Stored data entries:
━━━━━━━━━━

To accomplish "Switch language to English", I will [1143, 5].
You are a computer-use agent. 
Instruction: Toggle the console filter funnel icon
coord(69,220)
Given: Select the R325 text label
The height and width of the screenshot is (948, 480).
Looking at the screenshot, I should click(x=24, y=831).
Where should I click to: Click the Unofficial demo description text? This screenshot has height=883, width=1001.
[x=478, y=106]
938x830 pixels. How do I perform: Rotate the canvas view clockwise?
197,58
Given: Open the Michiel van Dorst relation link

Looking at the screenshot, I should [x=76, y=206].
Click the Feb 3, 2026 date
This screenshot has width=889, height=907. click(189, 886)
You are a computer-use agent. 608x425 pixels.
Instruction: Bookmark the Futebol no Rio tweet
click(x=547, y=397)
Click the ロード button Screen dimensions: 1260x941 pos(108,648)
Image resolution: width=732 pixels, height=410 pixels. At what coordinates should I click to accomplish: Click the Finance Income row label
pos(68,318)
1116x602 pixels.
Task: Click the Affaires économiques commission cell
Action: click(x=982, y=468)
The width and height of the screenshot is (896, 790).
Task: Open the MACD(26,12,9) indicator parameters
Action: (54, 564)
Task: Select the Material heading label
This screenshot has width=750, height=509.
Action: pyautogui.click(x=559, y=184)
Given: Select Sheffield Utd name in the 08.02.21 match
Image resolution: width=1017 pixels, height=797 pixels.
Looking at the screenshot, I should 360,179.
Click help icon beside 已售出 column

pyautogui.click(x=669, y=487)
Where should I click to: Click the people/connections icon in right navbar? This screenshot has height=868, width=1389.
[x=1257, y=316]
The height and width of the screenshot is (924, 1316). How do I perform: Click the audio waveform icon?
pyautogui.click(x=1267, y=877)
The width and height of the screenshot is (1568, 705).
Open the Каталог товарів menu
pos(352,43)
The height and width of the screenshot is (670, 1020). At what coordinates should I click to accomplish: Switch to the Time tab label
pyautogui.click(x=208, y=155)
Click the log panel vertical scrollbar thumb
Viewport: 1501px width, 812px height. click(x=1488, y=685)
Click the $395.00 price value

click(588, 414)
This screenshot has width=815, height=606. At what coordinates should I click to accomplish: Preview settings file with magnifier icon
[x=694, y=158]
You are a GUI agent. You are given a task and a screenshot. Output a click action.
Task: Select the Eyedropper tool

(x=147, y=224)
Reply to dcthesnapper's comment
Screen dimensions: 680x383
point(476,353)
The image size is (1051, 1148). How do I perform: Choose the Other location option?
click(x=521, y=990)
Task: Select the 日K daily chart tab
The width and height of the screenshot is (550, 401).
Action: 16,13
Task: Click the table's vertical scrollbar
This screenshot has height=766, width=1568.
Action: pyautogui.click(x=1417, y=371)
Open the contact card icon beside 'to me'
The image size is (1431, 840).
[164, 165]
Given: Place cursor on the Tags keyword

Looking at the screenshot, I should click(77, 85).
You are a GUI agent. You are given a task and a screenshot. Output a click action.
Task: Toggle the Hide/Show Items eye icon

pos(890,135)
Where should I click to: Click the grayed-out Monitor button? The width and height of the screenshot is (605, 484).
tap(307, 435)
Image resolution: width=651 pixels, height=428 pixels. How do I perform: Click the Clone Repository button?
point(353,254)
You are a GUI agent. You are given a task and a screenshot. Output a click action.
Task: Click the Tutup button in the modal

━━━━━━━━━━

Directions for this task: Return the full data, every line of it, with nothing altered.

Solution to the problem:
To accomplish "Switch language to English", I will [1143, 5].
You are a computer-use agent. 
Instruction: Toggle the console filter funnel icon
coord(69,220)
Given: Select the R325 text label
The height and width of the screenshot is (948, 480).
Looking at the screenshot, I should click(x=24, y=831).
Where should I click to: Click the Unofficial demo description text? This screenshot has height=883, width=1001.
[x=478, y=106]
938x830 pixels. How do I perform: Rotate the canvas view clockwise?
197,58
Given: Open the Michiel van Dorst relation link

Looking at the screenshot, I should [x=76, y=206].
Click the Feb 3, 2026 date
This screenshot has width=889, height=907. click(189, 886)
You are a computer-use agent. 608x425 pixels.
Instruction: Bookmark the Futebol no Rio tweet
click(x=547, y=397)
Click the ロード button Screen dimensions: 1260x941 pos(108,648)
Image resolution: width=732 pixels, height=410 pixels. At what coordinates should I click to accomplish: Click the Finance Income row label
pos(68,318)
1116x602 pixels.
Task: Click the Affaires économiques commission cell
Action: click(x=982, y=468)
The width and height of the screenshot is (896, 790).
Task: Open the MACD(26,12,9) indicator parameters
Action: (54, 564)
Task: Select the Material heading label
This screenshot has width=750, height=509.
Action: pyautogui.click(x=559, y=184)
Given: Select Sheffield Utd name in the 08.02.21 match
Image resolution: width=1017 pixels, height=797 pixels.
Looking at the screenshot, I should 360,179.
Click help icon beside 已售出 column

pyautogui.click(x=669, y=487)
Where should I click to: Click the people/connections icon in right navbar? This screenshot has height=868, width=1389.
[x=1257, y=316]
The height and width of the screenshot is (924, 1316). How do I perform: Click the audio waveform icon?
pyautogui.click(x=1267, y=877)
The width and height of the screenshot is (1568, 705).
Open the Каталог товарів menu
pos(352,43)
The height and width of the screenshot is (670, 1020). At what coordinates should I click to accomplish: Switch to the Time tab label
pyautogui.click(x=208, y=155)
Click the log panel vertical scrollbar thumb
Viewport: 1501px width, 812px height. click(x=1488, y=685)
Click the $395.00 price value

click(588, 414)
This screenshot has width=815, height=606. At what coordinates should I click to accomplish: Preview settings file with magnifier icon
[x=694, y=158]
You are a GUI agent. You are given a task and a screenshot. Output a click action.
Task: Select the Eyedropper tool

(x=147, y=224)
Reply to dcthesnapper's comment
Screen dimensions: 680x383
point(476,353)
The image size is (1051, 1148). How do I perform: Choose the Other location option?
click(x=521, y=990)
Task: Select the 日K daily chart tab
The width and height of the screenshot is (550, 401).
Action: 16,13
Task: Click the table's vertical scrollbar
This screenshot has height=766, width=1568.
Action: pyautogui.click(x=1417, y=371)
Open the contact card icon beside 'to me'
The image size is (1431, 840).
[164, 165]
Given: Place cursor on the Tags keyword

Looking at the screenshot, I should click(77, 85).
You are a GUI agent. You are given a task and a screenshot. Output a click action.
Task: Toggle the Hide/Show Items eye icon

pos(890,135)
Where should I click to: Click the grayed-out Monitor button? The width and height of the screenshot is (605, 484).
tap(307, 435)
Image resolution: width=651 pixels, height=428 pixels. How do I perform: Click the Clone Repository button?
point(353,254)
You are a GUI agent. You are given a task and a screenshot. Output a click action.
Task: Click the Tutup button in the modal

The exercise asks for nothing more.